In relation to health insurance, at what age is an individual considered "old"


----------



## Brendan Burgess (1 Feb 2014)

At age 55, the initial waiting period for new illnesses rises from 26 weeks to 52 weeks. In other words, if you are 54 years old and you get sick on week 27, you are covered. If you are 55 years old, and you get sick on week 51 you are not covered.

Before 55, there is a waiting period of 5 years for existing illnesses. This increases to 7 years when you are over 55.

If you develop an illness which will require ongoing treatment in hospital, you should probably take out health insurance, irrespective of your age. 

Likewise, smokers should take out health insurance, irrespective of age, as the non-smokers will subsidise their premiums.


----------



## sustanon (1 Feb 2014)

I don't think I would want to risk having to wait 26 weeks if diagnosed with a serious illness. Everyone should have health insurance as a matter of responsibility to themselves or their families. Pre-existing condition clauses should be removed.


----------



## Sophrosyne (2 Feb 2014)

JoeRoberts,

I totally agree. *This is exactly what needs to be examined.*

I joined VHI when I was 19. This year I will be 62 and paying an over 50’s loading on my premium.

In my lifetime, I claimed only once from VHI, the refund amounted to £27.

My *net* premium increased from €1,430.74 in 2011 to €2,631.88 in 2014, i.e. a net increase of 80.46% in 3 years.

Would young healthy 20 somethings of today *irrespective* of the state of their health at age 50 + tolerate such an increase?


----------



## Brendan Burgess (2 Feb 2014)

Sophrosyne said:


> JThis year I will be 62 and paying an over 50’s loading on my premium.



I thought that everyone paid the same price for health insurance? How come you are paying a loading?


----------



## Sophrosyne (3 Feb 2014)

Brendan,

I guess I put this badly because I am so annoyed at the way private health insurance is developing.

When I queried, what I considered the unjustifiably high increase in the *gross* premium for 2013 (42.11%), the following is part of the email response I received from VHI's Customer Service Department:

"As you are over the age of *50* years, your *Gross* Premium is higher than that of a member under the age of *50* years but the tax credits provided by the ARTRS scheme ensure that you pay the same *Net* Premium as any other member subscribing to the same plan.

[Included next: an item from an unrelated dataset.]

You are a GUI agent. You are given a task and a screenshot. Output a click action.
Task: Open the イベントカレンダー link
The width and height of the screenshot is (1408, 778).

In order to support community rating of health insurance, the Government introduced a system called Age Related Tax Relief (or ARTRS) in 2009 providing age related tax credits in respect of those over the age of *60* that help to meet their higher claims costs. Tax relief and tax credits are provided at source and deducted from the gross premium for each member. "

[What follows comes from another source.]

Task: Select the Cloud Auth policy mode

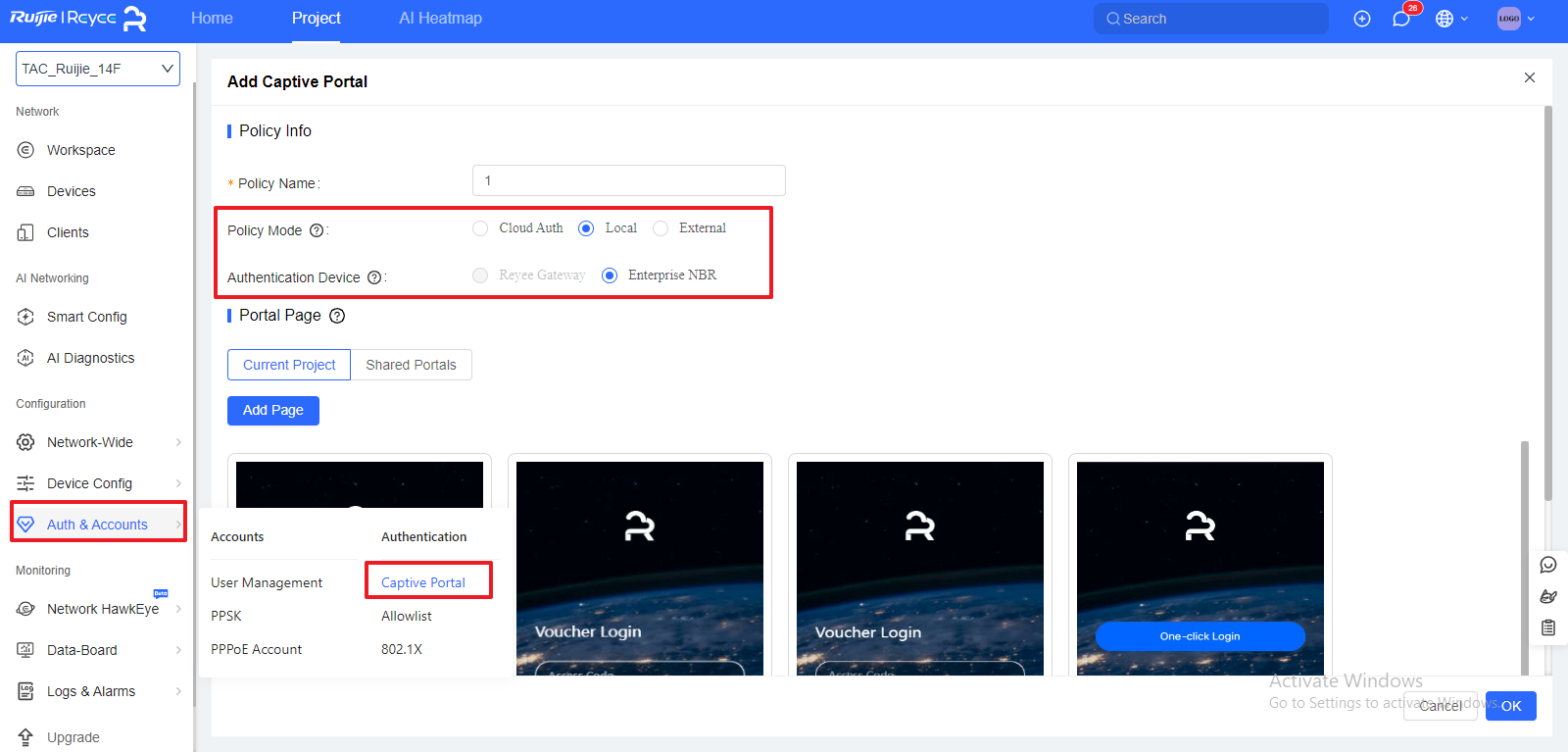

I emailed back to say that I queried how VHI justified the *gross* and not the net increase. I also asked what if I were aged between 50 and 59 and could not avail of community rating.

I got a “silly beggars” reply directing me to  which is now taken down.

VHI does not regard me as an individual but rather an age group. In determining my *gross* premium it takes no account of my 43 years subscriptions to Plan C, latterly Plan C Option and my claims history.

That is why I agree with JoeRoberts.


----------



## Sophrosyne (13 Feb 2014)

Brendan,

When you say:

“I have long argued that as young healthy non smokers pay the exact same price as old unhealthy smoking alcoholics, it's very bad value for the healthy and great value for the unhealthy.”

You are looking at this solely from the point of view of the contributor rather than the health insurance provider.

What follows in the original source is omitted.